In telling the story of the Pacific, Simon Winchester takes us from the Bering Strait to Cape Horn, the Yangtze River to the Panama Canal, and to the many small islands and archipelagos that lie in between. He observes the fall of a dictator in Manila, visits aboriginals in northern Queensland, and is jailed in Tierra del Fuego, the land at the end of the world. His journey encompasses a trip down the Alaska Highway, a stop at the isolated Pitcairn Islands, a trek across South Korea and a glimpse of its mysterious northern neighbor.
Winchester’s personal experience is vast and his storytelling second to none. And his historical understanding of the region is formidable, making Pacific a paean to this magnificent sea of beauty, myth, and imagination that is transforming our lives.

Review- An interesting look of the recent history of the Pacific ocean. Winchester starts in 1950 and goes to present day talking about the ten most important things that he thinks has happened in and to the ocean. The one problem I had was that Winchester goes into a little too much detail at parts.Winchester is a good writer with good research skills but I want his editor to help him get it under control. When Winchester is writing about history or the cultures around the pacific, I really enjoyed this book.

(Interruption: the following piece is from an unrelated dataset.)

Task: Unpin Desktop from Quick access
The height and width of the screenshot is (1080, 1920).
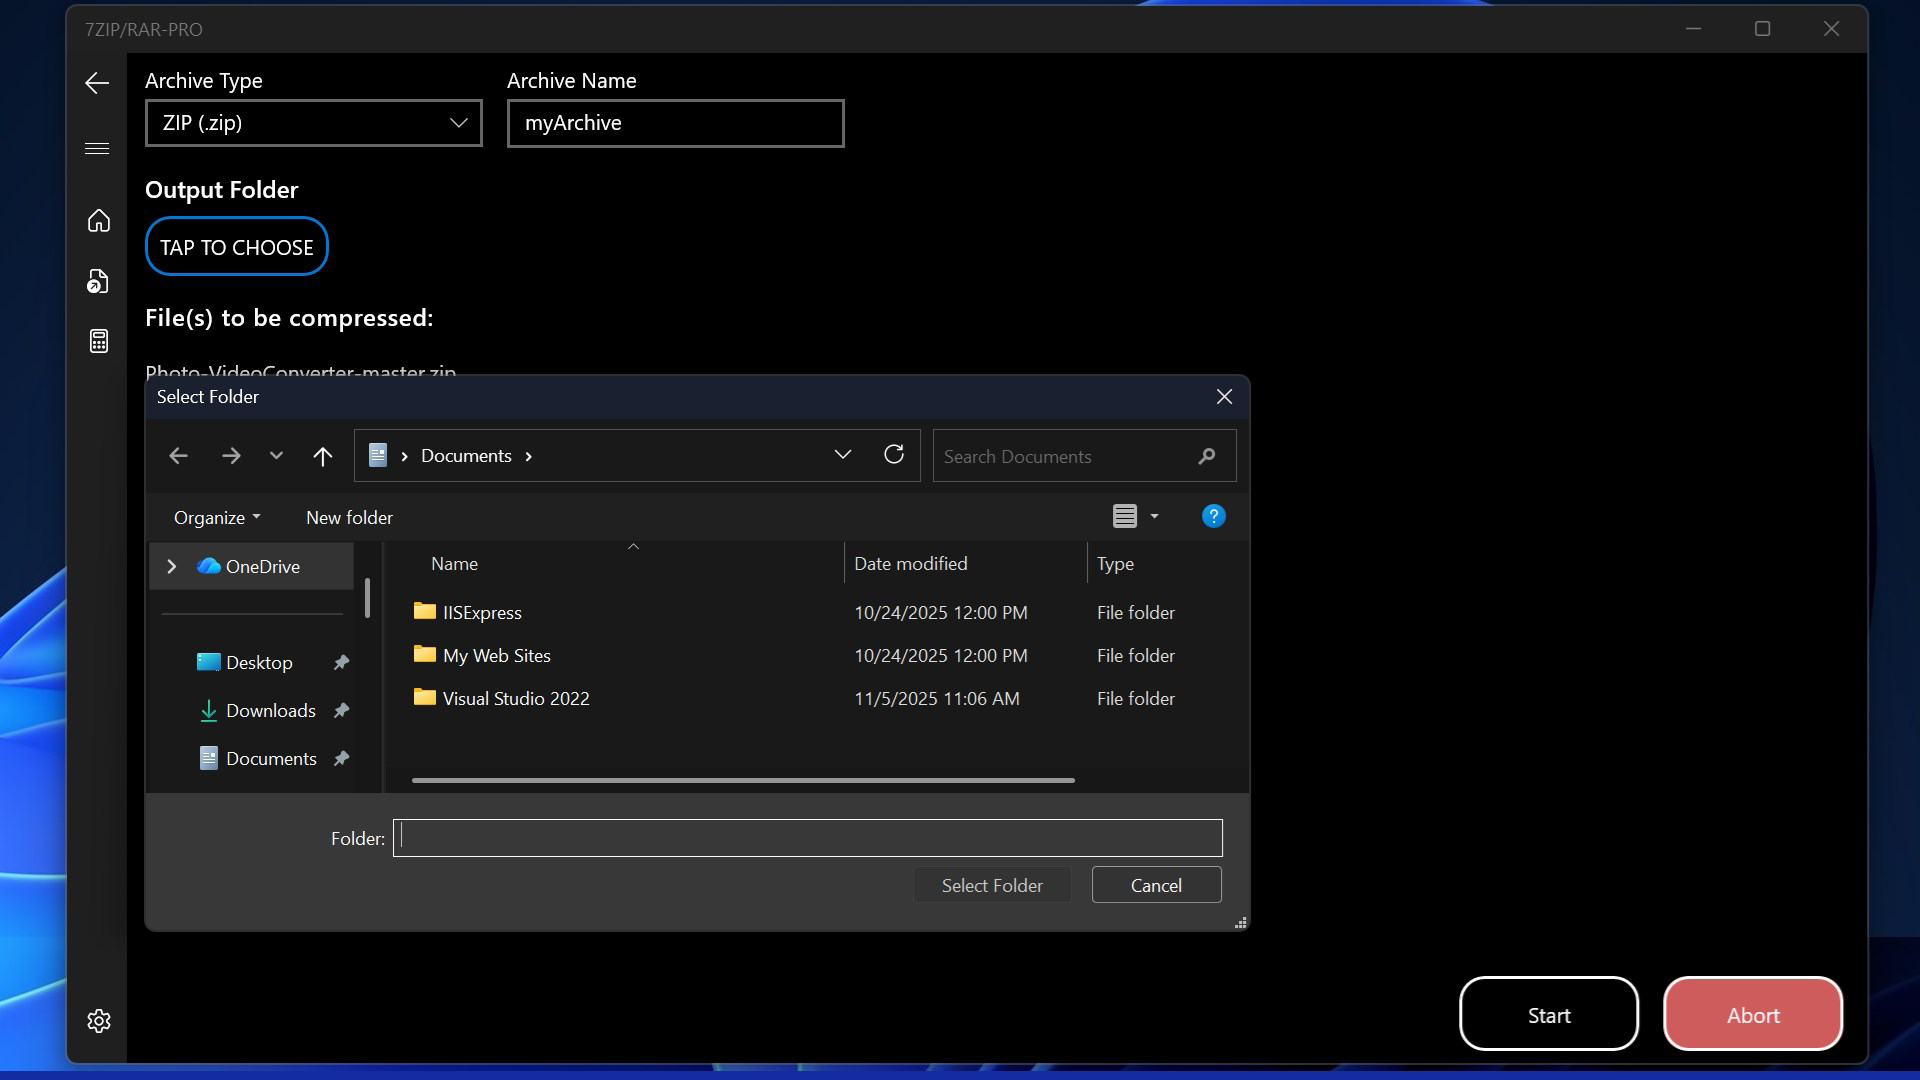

But when he got into the very detailed math and science formulas he lost me. I have a science background but it was just not as interesting as narrative parts of the book. The research notes are good adding more detail and giving more information if you wanted to. In spite of needing a little less detail it was a good and interesting read.

I give this book a Four out of Five stars. I was given a copy of this book by HarperCollins in exchange for an honest review.